Shorokey told the commissioners Thursday that since the COVID-19 pandemic began, the need for children’s mental health has “increased astronomically. We have a waiting list longer than we have ever had for the past two years.”

He said the county commissioners “are so focused and committed I think to the mental health of children. You can see it in the Campus of Care” and the support they are giving to the expansion at the Belmont Avenue office.

OTHERS

The commissioners also awarded an additional $1,139,100 of federal Emergency Rental Assistance funds to MYCAP, the Mahoning-Youngstown Community Action Partnership Emergency Home Services Program. MYCAP, which is at 1325 Fifth Ave., will use the funds to aid people with emergency rental and utility assistance.

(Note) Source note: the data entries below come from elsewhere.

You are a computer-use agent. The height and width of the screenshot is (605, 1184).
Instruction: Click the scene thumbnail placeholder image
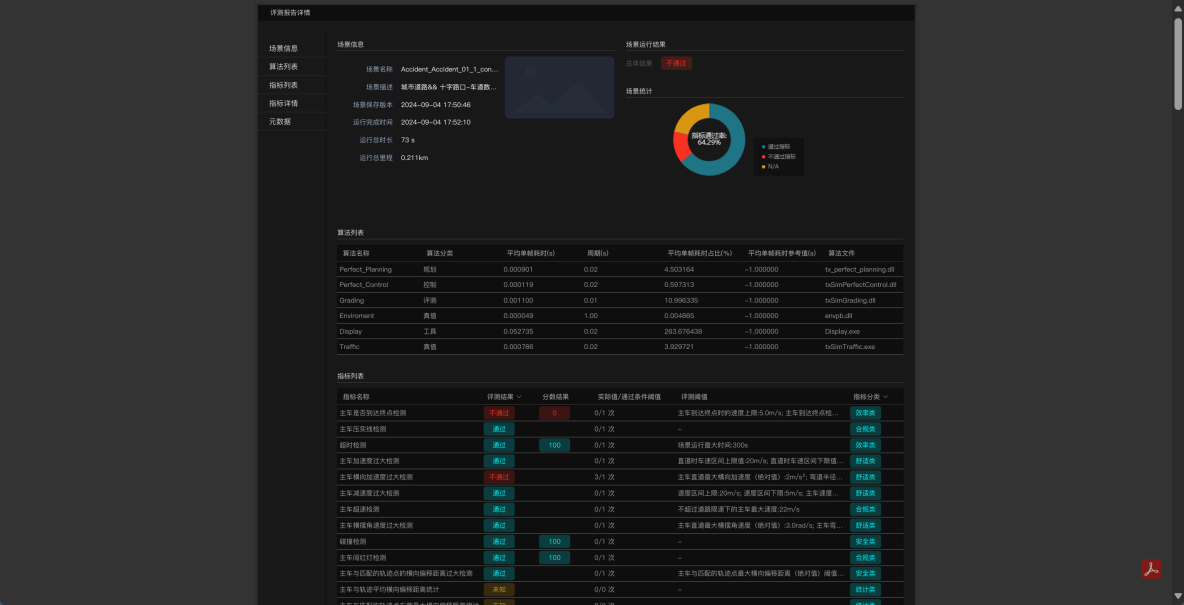[x=559, y=88]
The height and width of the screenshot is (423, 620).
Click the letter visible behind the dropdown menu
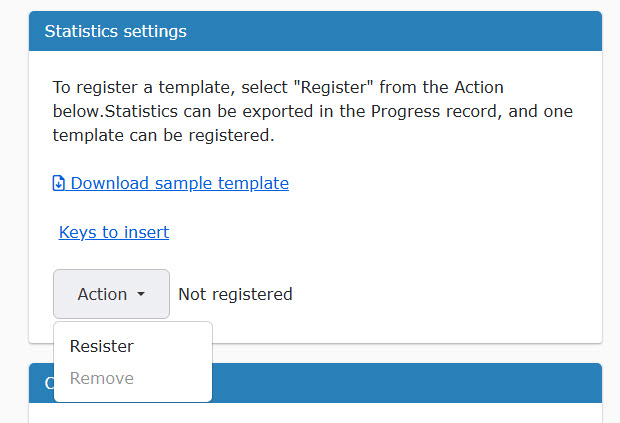tap(49, 383)
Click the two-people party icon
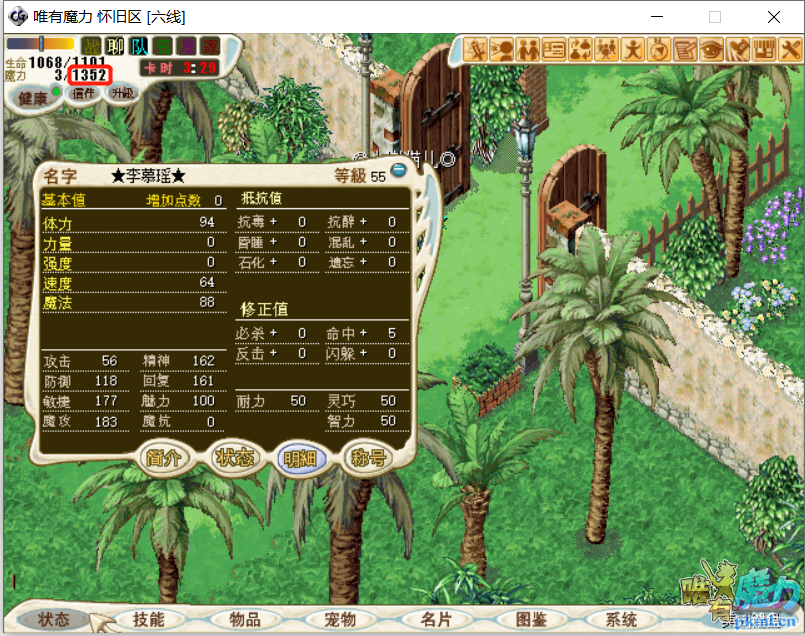805x636 pixels. 528,49
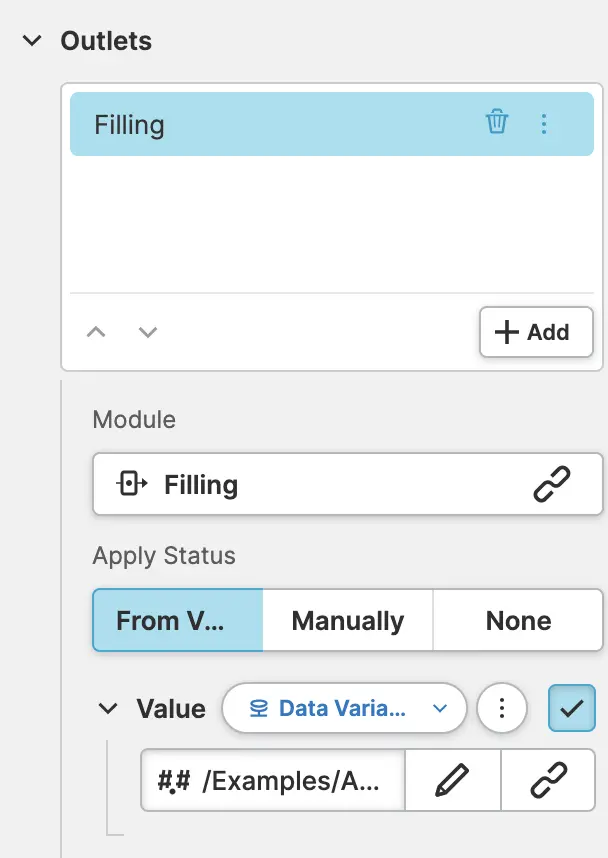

The Emergency Rental Assistance funds came before the federal American Recovery Plan funds and after the federal CARES Act funds, said Audrey Tillis, county administrator. All are COVID-19 related federal funds.

The commissioners also distributed an additional $500,000 to Catholic Charities on Thursday to distribute for emergency rental and utility assistance.

Shelia Triplett, chief executive officer for MYCAP, said the funds will make it possible to provide funds to the “many, many individuals in Mahoning County who are still suffering because of COVID.”

She said some people question why agencies such as hers are “still helping people with rent two years later, but you have a lot of individuals who suffered a lot of hardships during of COVID.

“They are getting themselves together and getting on their feet. They are working, doing all of the right things, but they had two years of not being able to catch up on their bills and not being able to pay their bills and not pay their utilities,” she said.

Tillis said the funds remain with the county and are distributed to agencies such as MYCAP and Catholic Charities when the agencies run out of the funding from previous allocations.

Triplett said MYCAP has been distributing about $1 million per month over the past 15 months for rental assistance, mortgage and utility assistance, using funds from the commissioners and the federal government.

“We are seeing 39 percent of the individuals who are receiving assistance have never come to MYCAP before. They have always been able to pay their bills and do the things they needed to do to support their family. So that just kind of demonstrates the need that is out there,” she said.